7.2 Right to Withdrawal and Objection

If your personal data is processed on the basis of consent pursuant to Art. 6(1)(a) GDPR, you have the right to withdraw your consent at any time (Art. 7(3) GDPR). The withdrawal does not affect the lawfulness of the processing carried out until the withdrawal. You may declare the withdrawal by email to hello@moth-studios.de.

If we base the processing of your personal data on the balancing of interests pursuant to Art. 6(1)(f) GDPR, you may object to the processing. This is the case if the processing is not necessary in particular for the performance of a contract with you.

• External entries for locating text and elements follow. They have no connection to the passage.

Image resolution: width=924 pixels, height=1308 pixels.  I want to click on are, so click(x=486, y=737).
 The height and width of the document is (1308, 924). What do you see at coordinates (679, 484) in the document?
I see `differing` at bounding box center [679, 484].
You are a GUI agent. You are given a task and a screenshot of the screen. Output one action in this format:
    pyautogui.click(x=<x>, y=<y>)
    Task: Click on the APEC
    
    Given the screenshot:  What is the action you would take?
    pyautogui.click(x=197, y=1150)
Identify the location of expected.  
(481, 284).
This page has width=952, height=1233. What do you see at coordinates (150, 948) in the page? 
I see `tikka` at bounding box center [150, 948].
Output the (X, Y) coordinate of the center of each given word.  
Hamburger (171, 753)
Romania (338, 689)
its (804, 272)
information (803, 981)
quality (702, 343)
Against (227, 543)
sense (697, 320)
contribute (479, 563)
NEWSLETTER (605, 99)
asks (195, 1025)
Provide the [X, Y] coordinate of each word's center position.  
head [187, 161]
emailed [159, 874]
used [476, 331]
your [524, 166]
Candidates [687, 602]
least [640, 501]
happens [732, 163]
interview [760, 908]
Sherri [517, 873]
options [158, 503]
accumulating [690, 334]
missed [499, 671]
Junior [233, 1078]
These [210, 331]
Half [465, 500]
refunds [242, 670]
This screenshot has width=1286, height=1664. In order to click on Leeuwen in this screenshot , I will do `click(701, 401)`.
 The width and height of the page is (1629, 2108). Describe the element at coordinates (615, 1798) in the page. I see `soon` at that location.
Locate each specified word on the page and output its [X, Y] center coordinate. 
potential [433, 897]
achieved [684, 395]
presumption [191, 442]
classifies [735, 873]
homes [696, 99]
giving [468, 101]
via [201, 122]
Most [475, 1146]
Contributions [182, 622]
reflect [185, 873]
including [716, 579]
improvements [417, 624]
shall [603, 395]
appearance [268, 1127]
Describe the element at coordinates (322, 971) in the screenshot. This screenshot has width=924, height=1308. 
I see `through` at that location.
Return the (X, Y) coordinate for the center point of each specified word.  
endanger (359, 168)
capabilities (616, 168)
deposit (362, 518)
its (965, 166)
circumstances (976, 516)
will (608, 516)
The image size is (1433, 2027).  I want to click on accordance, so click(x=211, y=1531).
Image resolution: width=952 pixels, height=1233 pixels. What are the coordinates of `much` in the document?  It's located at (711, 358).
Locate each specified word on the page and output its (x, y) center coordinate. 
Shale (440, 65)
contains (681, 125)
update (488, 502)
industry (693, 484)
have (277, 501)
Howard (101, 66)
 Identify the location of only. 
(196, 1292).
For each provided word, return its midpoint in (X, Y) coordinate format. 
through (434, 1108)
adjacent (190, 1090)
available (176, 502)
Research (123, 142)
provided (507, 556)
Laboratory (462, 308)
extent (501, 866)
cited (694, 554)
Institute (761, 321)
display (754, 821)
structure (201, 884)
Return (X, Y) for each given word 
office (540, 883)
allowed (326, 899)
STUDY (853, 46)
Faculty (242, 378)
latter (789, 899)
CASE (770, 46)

When exercising such an objection, we ask that you explain the reasons why we should not process your personal data as we have done.

7.3 Right to Lodge a Complaint with the Supervisory Authority

You have the right pursuant to Art. 77 GDPR to lodge a complaint with a data protection supervisory authority about our processing of your personal data. The competent supervisory authority for us is:

Berlin Commissioner for Data Protection and Freedom of Information Friedrichstr. 219 10969 Berlin Phone: +49 30 13889-0 Email: mailbox@datenschutz-berlin.de Website: https://www.datenschutz-berlin.de

8. Obligation to Provide Personal Data

The provision of personal data is neither legally nor contractually required. You are not obliged to provide personal data. However, failure to provide certain data may mean that you cannot use individual functions of our website (e.g. contact, appointment booking).

9. Changes to This Privacy Policy

We reserve the right to amend this privacy policy to ensure that it always complies with current legal requirements or to implement changes to our services. The new privacy policy will then apply to your next visit.